Initial reports put Sprint's tentative cash outlay at $20 billion, which may chafe T-Mobile execs a bit since AT&T was willing to pony up nearly double that amount during bid talks in 2011. It appears some investors are already willing to hedge their bets that the deal will take shape, however. Shares of T-Mobile jumped 8.6 percent on Friday to $27.64, the largest single-day gain the wireless carrier has seen in over a year.

Of course, plenty of pieces need to fall into place before a purchase of this magnitude sees the light of day. As FierceWireless' Phil Goldstein notes, the technology hurdles alone could keep this deal from ever getting off the ground since the companies use different spectrum bands for their LTE, HSPA+ and CDMA services.

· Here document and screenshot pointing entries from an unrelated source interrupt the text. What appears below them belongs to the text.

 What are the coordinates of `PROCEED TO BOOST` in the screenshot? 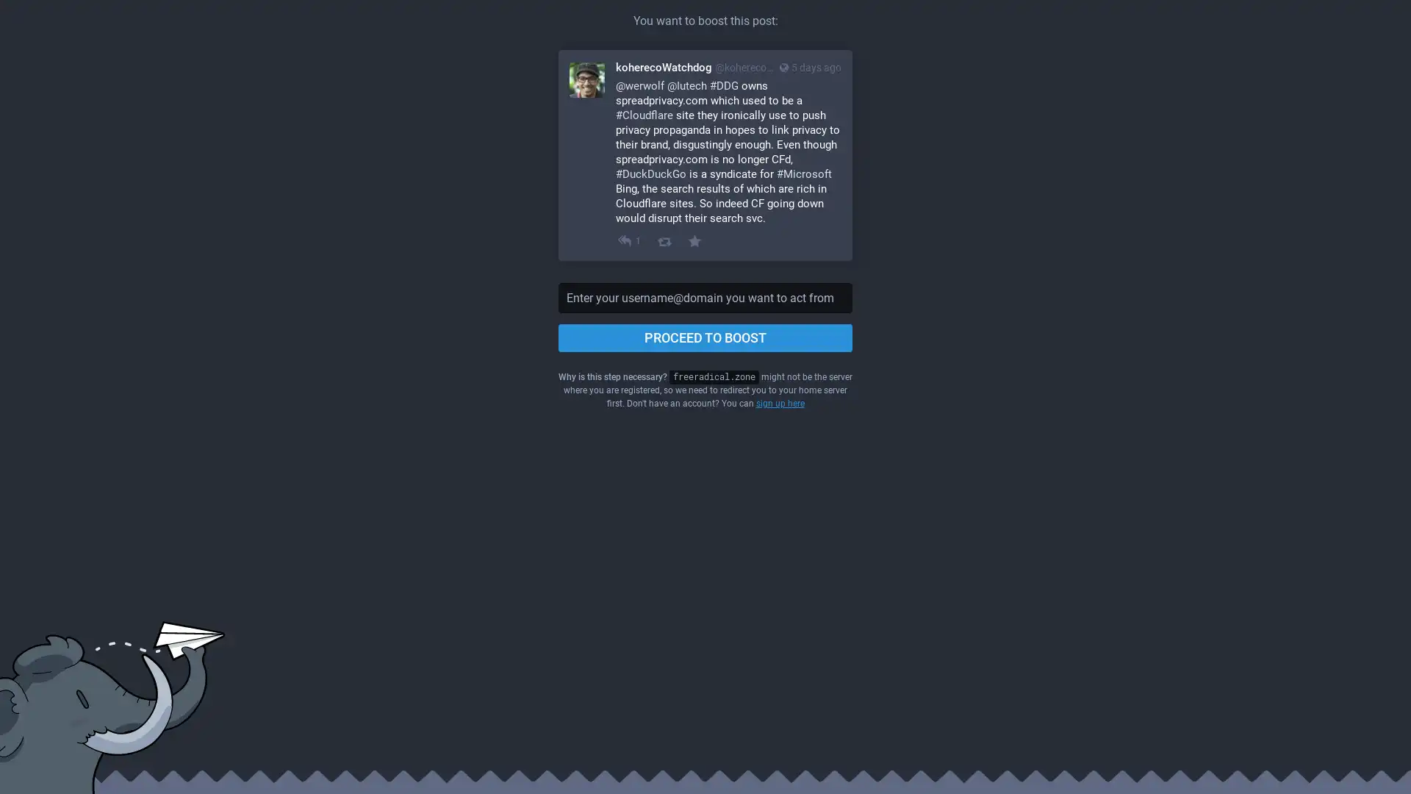 It's located at (705, 337).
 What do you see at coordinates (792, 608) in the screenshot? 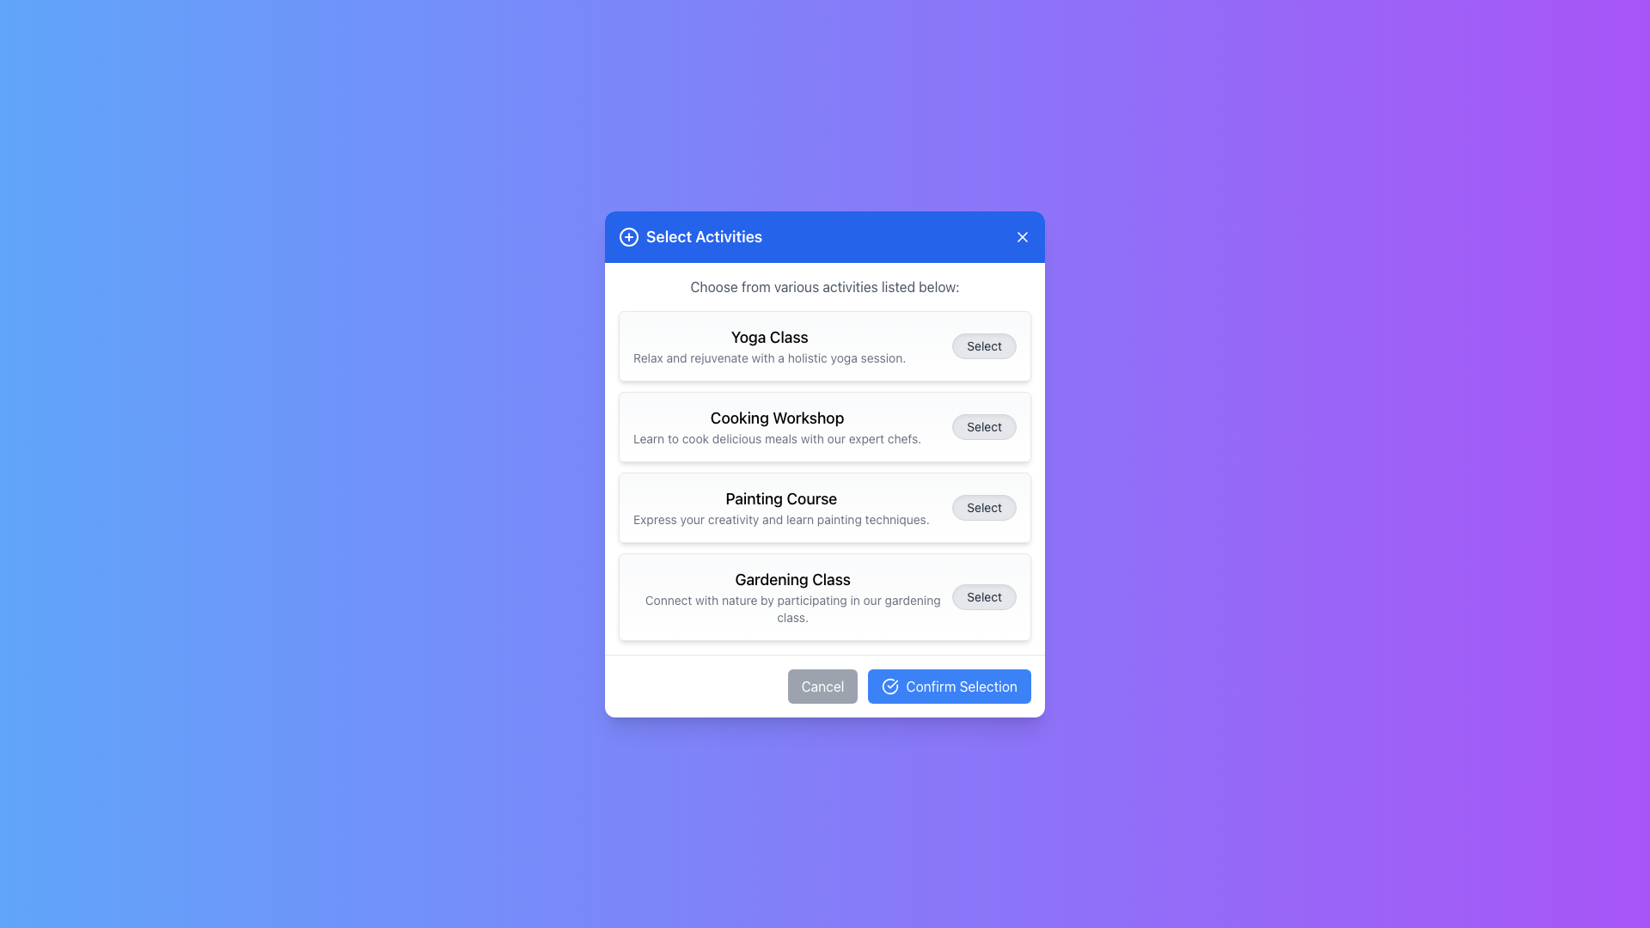
I see `the static text label that provides descriptive information about the 'Gardening Class' activity, located beneath the title 'Gardening Class' and above the selection button in the card-like block` at bounding box center [792, 608].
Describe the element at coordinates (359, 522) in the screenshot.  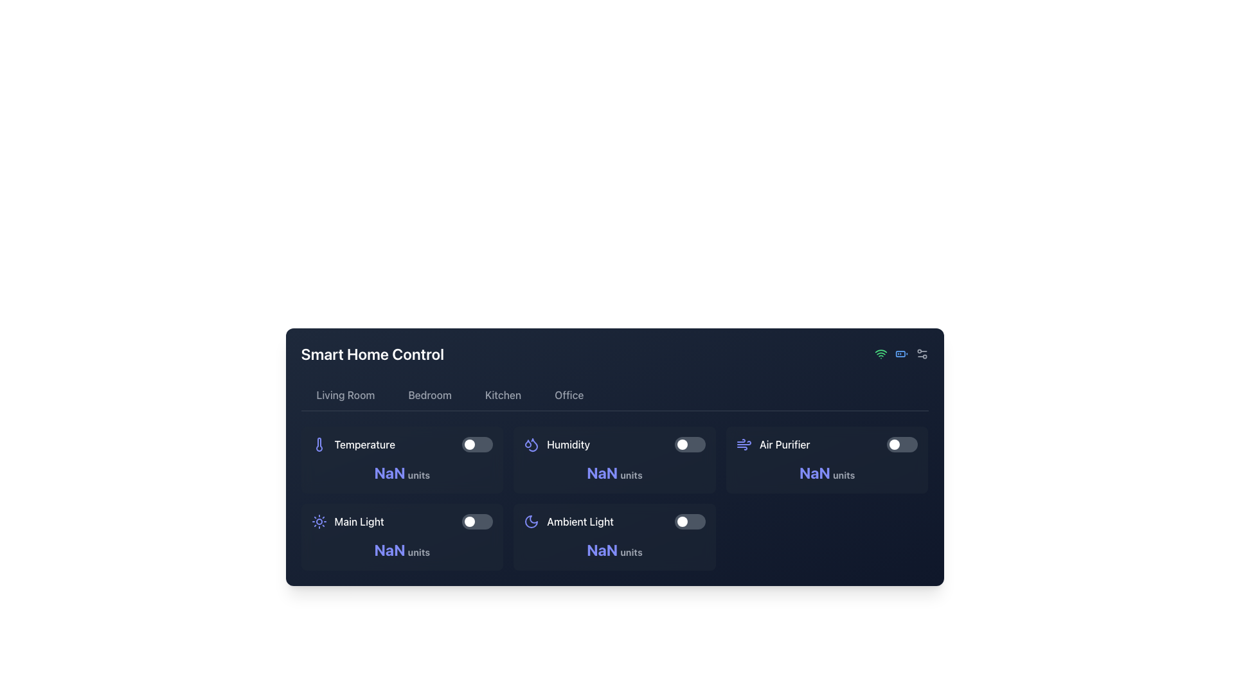
I see `the label that identifies the control for the 'Main Light' feature, located in the second row of the smart home interface, to the right of the sun icon and left of the toggle switch` at that location.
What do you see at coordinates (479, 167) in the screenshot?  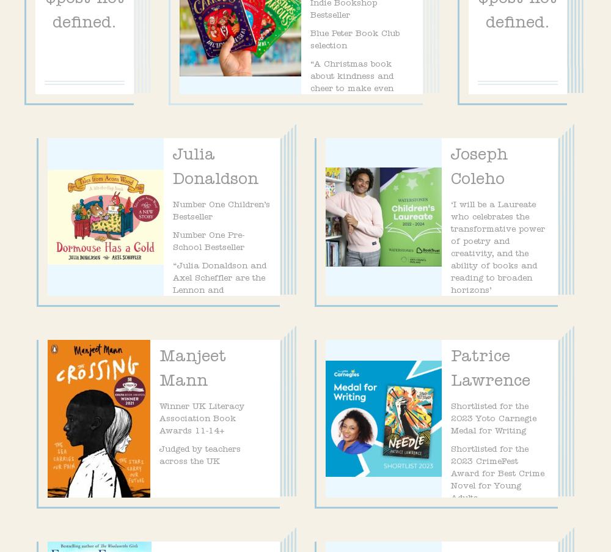 I see `'Joseph Coleho'` at bounding box center [479, 167].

Even if Sprint and T-Mobile can find a way to harmonize their technology, PCMag's Sascha Segan suggests the purchase would still be a "disaster." Chief among his concerns are what it means for consumers.

"Companies in the midst of major mergers tend to burn a lot of time and energy on figuring out how to merge their businesses. Employees and customers flee. Marketing gets confused. Innovation becomes impossible because all of the operating units are figuring out how to synch existing systems rather than pushing new ideas forward…" says Segan. "U.S. consumers can't afford Sprint and T-Mobile navel-gazing for 18 months."

To be sure, the potential for a negative impact on consumers is high. If Sprint does end up purchasing T-Mobile, that would leave only three major wireless providers to choose from--an arrangement that hasn't worked out so well for Canada.

In the end, many industry watchers say the purchase is a long shot at best. As VentureBeat's Dylan Tweney points out, "This merger may be an interesting transaction from the financial markets' point of view. But it's unlikely to reach completion given the regulatory, technology, and market hurdles facing it. And if it does, somehow, manage to come about, it's only going to buy Sprint and T-Mobile a little time at best."